The “Jewels” are selections from local auteur Richard Linklater, films from that piece of our past that exceed expectations. This was a time that was personally important to him: He moved to Austin, started the Austin Film Society, and finished the decade with Slacker. He knows of what he speaks.
In an ongoing series, Linklater will screen half a dozen movies at the AFS Cinema, complete with an introduction before and a conversation after. Any of the six will be worth a watch, a great way to spend a night in May.
LOCAL HERO
May 8
In Bill Forsyth’s sly comedy of manners, Burt Lancaster plays an American oil billionaire who dispatches a young underling (Peter Riegert) to Scotland to buy up a small village so that it can be destroyed and make way for an oil refinery.
VAGABOND
May 13
This year, the world of cinema lost Agnès Varda, a treasure whose films have been challenging and delighting audiences for half a century. In Vagabond, she tells the tale of a young woman who finds herself homeless and on the road. This is a filmmaker at the height of her powers.
LOST IN AMERICA
May 15
Albert Brooks’ curveball of a road movie features a yuppie couple, played by Brooks and Julie Hagerty, who ditch all their possessions and hit the road in an RV in search of a dimly understood “Easy Rider” ideal. Very funny, with comic situations that brew up out of small details. In many ways Brooks’ style was a precursor of comic trends that took hold decades later.
CHAN IS MISSING
May 20
Wayne Wang appeared on my radar with his 1995 double play of Smoke and Blue in the Face. These NYC meanders were solid indie fare, following up on his hit The Joy Luck Club. Chan Is Missing is a “black-and-white neo-noir puzzle set in San Francisco’s Chinatown” and promises to expose an early work that presages later success.

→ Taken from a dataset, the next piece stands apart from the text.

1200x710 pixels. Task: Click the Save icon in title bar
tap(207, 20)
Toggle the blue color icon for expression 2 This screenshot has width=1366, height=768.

RETURN OF THE SECAUCUS SEVEN
May 22
Ever since I moved to Austin in the late 90’s, I’ve heard about the connection of John Sayles to Austin, specifically of his friendship with for Austin Chronicle editor Louis Black. In Return of the Secaucus Seven, we have his seminal work, on the big screen. This will be a great one to hear Linklater discuss.
CHOOSE ME
May 29
Alan Rudolph’s neon roundelay of deception, love, and sex among the night people of Los Angeles stars Keith Carradine as a newly-released mental patient with a mysterious past who finds himself in a love triangle with bar owner Lesley-Anne Warren and late-night radio sex advice host Genevieve Bujold.
You had me at Lesley-Anne Warren.
For more showtimes and more information visit:
https://www.austinfilm.org/series/jewels-in-the-wasteland-2019/.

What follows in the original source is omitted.